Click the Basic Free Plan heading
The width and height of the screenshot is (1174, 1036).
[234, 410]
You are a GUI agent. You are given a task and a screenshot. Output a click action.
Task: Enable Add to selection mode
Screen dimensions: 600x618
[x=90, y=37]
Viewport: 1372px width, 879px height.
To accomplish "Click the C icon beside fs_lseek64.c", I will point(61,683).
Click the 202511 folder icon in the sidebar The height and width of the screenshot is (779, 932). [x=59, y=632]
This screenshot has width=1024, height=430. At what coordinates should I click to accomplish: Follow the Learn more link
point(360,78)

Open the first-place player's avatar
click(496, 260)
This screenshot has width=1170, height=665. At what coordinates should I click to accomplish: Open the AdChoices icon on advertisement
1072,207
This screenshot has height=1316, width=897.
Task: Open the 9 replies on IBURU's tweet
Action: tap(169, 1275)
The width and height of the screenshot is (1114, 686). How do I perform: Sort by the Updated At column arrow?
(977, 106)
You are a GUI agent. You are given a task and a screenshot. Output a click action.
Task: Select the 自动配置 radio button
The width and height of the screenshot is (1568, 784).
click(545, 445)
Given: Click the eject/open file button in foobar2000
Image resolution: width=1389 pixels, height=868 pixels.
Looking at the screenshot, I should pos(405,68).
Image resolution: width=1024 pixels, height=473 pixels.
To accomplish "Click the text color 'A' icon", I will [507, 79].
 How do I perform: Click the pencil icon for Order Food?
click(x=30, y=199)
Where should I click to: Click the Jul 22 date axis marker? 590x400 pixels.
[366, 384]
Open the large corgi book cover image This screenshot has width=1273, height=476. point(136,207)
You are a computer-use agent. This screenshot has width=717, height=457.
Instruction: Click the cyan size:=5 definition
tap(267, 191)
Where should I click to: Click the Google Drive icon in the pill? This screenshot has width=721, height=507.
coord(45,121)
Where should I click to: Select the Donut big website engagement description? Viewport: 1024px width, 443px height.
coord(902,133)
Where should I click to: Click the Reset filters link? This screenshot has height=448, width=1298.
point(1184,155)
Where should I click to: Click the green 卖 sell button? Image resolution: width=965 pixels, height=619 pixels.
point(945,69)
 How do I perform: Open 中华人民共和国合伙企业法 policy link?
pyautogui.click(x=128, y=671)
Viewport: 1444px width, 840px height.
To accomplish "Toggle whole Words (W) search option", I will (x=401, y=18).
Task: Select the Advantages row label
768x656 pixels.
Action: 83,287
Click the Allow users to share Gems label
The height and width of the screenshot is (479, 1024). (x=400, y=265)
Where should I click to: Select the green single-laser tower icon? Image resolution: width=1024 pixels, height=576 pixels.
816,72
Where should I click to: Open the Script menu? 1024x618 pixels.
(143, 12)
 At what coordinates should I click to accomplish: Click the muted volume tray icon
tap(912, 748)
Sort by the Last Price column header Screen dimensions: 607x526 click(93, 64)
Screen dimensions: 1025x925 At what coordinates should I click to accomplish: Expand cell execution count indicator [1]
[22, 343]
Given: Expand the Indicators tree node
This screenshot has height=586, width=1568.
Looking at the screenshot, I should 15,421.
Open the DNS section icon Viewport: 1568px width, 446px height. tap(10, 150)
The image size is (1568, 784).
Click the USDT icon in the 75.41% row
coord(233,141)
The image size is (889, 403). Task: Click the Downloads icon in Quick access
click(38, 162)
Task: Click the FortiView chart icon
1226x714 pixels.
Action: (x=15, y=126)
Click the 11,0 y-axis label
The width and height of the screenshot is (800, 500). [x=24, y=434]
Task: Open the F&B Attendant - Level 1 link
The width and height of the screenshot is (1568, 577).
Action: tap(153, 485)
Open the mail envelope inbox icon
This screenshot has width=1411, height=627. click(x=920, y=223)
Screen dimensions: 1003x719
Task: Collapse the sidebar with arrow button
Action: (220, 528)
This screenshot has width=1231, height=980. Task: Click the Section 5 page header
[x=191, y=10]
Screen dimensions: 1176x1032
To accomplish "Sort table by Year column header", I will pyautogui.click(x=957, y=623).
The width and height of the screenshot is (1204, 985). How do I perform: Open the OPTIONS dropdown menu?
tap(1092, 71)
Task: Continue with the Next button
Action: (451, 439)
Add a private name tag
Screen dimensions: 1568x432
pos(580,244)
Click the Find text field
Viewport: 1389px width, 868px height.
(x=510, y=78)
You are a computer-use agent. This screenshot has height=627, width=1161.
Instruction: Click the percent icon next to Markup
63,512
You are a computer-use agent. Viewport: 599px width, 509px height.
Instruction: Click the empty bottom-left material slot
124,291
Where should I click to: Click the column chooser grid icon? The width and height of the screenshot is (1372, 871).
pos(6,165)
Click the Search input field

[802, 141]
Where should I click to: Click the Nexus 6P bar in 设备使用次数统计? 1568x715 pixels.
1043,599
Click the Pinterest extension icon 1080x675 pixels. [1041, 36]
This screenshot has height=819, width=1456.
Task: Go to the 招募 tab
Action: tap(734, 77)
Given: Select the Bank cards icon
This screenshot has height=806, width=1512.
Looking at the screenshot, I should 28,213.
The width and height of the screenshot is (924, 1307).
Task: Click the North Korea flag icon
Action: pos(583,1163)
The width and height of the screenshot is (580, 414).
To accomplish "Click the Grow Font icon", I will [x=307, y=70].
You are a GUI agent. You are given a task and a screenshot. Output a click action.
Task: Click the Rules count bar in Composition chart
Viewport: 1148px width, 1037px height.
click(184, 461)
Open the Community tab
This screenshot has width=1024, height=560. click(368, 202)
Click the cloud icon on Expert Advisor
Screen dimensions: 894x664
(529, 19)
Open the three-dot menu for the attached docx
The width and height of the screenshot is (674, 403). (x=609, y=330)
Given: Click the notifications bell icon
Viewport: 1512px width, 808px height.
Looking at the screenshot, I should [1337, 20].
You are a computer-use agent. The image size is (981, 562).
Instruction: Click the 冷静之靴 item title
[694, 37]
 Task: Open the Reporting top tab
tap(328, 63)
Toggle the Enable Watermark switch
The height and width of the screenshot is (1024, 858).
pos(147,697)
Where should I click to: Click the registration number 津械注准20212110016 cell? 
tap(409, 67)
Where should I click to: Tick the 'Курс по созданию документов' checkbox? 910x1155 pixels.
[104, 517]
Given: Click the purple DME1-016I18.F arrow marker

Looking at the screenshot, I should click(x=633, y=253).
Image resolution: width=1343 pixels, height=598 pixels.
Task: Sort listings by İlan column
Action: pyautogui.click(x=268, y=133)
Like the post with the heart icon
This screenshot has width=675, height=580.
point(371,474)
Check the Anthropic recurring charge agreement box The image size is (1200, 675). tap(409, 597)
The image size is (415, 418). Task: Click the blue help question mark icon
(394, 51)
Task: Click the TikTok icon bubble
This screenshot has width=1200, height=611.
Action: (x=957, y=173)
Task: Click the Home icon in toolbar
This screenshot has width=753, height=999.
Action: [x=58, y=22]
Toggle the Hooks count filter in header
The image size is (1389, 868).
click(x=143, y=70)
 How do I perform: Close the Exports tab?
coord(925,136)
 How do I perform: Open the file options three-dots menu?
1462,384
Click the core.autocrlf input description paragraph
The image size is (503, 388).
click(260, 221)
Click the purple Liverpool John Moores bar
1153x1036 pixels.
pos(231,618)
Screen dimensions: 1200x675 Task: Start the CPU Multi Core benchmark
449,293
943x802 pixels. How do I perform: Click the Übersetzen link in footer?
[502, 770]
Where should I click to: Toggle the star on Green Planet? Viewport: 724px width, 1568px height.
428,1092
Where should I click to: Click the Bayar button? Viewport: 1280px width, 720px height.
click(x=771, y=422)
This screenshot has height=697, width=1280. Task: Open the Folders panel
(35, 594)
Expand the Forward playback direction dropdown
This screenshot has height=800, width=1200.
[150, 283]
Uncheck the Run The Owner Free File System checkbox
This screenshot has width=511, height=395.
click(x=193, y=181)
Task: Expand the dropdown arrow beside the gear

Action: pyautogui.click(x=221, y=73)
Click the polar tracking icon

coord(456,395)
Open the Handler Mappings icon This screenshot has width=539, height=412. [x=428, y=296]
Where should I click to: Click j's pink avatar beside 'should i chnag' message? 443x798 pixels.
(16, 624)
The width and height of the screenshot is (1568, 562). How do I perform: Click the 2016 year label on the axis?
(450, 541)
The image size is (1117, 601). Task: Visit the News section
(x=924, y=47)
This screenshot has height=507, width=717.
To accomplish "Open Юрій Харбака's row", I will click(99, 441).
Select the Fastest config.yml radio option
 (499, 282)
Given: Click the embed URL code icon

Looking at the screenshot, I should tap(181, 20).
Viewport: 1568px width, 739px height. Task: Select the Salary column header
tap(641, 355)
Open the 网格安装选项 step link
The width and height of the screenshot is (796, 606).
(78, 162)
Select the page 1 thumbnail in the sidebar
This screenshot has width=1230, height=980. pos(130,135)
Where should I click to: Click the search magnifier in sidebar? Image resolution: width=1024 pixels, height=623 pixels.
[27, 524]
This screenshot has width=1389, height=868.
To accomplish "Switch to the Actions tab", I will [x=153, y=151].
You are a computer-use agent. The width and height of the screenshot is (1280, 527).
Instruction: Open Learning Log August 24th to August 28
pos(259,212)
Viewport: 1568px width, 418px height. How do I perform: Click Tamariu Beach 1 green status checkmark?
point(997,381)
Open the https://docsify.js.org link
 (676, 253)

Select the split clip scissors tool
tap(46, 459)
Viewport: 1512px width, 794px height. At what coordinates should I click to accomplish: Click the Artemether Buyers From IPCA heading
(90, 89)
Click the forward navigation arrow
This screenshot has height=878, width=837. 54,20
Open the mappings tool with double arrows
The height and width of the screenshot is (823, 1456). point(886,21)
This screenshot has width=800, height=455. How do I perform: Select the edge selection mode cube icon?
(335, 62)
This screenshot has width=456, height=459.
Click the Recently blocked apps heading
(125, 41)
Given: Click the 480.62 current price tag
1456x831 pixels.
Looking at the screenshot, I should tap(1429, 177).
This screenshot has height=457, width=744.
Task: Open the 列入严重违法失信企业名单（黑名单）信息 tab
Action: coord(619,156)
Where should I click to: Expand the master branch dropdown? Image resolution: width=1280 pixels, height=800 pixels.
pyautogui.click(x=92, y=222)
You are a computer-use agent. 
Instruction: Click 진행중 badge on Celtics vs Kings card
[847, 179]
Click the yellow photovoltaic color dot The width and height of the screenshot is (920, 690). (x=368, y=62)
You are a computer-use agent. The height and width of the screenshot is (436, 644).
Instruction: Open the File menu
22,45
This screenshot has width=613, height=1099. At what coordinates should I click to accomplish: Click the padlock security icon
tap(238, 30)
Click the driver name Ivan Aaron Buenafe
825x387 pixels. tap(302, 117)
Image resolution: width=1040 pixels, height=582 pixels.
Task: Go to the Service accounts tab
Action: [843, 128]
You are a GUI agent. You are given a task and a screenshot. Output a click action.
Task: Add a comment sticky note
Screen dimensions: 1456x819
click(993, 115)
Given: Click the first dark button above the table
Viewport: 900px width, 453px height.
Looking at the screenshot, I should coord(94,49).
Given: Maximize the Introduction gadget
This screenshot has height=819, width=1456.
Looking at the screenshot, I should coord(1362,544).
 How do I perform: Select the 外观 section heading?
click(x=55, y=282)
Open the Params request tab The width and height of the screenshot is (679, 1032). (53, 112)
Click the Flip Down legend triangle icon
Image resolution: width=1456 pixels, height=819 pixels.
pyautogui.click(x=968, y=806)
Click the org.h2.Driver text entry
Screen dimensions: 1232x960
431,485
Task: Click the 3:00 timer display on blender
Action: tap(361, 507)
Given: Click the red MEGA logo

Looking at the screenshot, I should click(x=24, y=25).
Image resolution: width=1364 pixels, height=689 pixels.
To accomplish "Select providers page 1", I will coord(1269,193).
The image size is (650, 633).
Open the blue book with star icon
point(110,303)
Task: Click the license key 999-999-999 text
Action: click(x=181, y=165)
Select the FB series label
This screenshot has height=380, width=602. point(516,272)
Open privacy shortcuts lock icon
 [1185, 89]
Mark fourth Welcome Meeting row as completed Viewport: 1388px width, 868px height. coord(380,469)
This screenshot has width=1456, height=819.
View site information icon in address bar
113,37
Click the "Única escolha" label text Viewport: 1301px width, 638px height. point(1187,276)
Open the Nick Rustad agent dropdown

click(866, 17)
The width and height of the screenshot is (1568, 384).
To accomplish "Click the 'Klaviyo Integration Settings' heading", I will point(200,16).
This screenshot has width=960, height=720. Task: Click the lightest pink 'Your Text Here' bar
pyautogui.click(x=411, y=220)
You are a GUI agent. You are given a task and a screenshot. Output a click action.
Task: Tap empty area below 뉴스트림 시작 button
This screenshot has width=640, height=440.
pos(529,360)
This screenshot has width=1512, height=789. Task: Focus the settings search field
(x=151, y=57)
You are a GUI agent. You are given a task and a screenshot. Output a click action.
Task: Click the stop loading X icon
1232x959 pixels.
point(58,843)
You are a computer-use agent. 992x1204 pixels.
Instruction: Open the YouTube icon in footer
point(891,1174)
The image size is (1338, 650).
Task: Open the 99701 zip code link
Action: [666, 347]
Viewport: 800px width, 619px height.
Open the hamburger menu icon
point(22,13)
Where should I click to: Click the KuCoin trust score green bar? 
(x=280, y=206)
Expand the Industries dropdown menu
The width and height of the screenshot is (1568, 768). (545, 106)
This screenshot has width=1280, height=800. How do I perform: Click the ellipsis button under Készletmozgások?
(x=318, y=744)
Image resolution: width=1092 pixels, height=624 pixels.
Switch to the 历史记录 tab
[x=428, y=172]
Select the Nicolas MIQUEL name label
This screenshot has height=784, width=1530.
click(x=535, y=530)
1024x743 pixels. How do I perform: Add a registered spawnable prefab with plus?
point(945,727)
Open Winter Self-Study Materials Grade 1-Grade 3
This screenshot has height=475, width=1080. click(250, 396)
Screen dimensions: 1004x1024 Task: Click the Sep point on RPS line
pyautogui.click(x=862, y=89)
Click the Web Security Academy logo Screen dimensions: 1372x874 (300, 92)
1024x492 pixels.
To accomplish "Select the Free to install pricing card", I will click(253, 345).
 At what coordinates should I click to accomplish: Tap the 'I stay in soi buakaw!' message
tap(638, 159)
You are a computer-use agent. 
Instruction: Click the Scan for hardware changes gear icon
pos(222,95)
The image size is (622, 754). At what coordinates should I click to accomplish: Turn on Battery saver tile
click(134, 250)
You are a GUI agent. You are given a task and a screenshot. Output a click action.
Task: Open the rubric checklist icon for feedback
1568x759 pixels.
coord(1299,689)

The problem:
Return the lines above exactly, from the first one through the line that contains "click(496, 260)".

Right answer:
Click the Basic Free Plan heading
The width and height of the screenshot is (1174, 1036).
[234, 410]
You are a GUI agent. You are given a task and a screenshot. Output a click action.
Task: Enable Add to selection mode
Screen dimensions: 600x618
[x=90, y=37]
Viewport: 1372px width, 879px height.
To accomplish "Click the C icon beside fs_lseek64.c", I will point(61,683).
Click the 202511 folder icon in the sidebar The height and width of the screenshot is (779, 932). [x=59, y=632]
This screenshot has width=1024, height=430. At what coordinates should I click to accomplish: Follow the Learn more link
point(360,78)

Open the first-place player's avatar
click(496, 260)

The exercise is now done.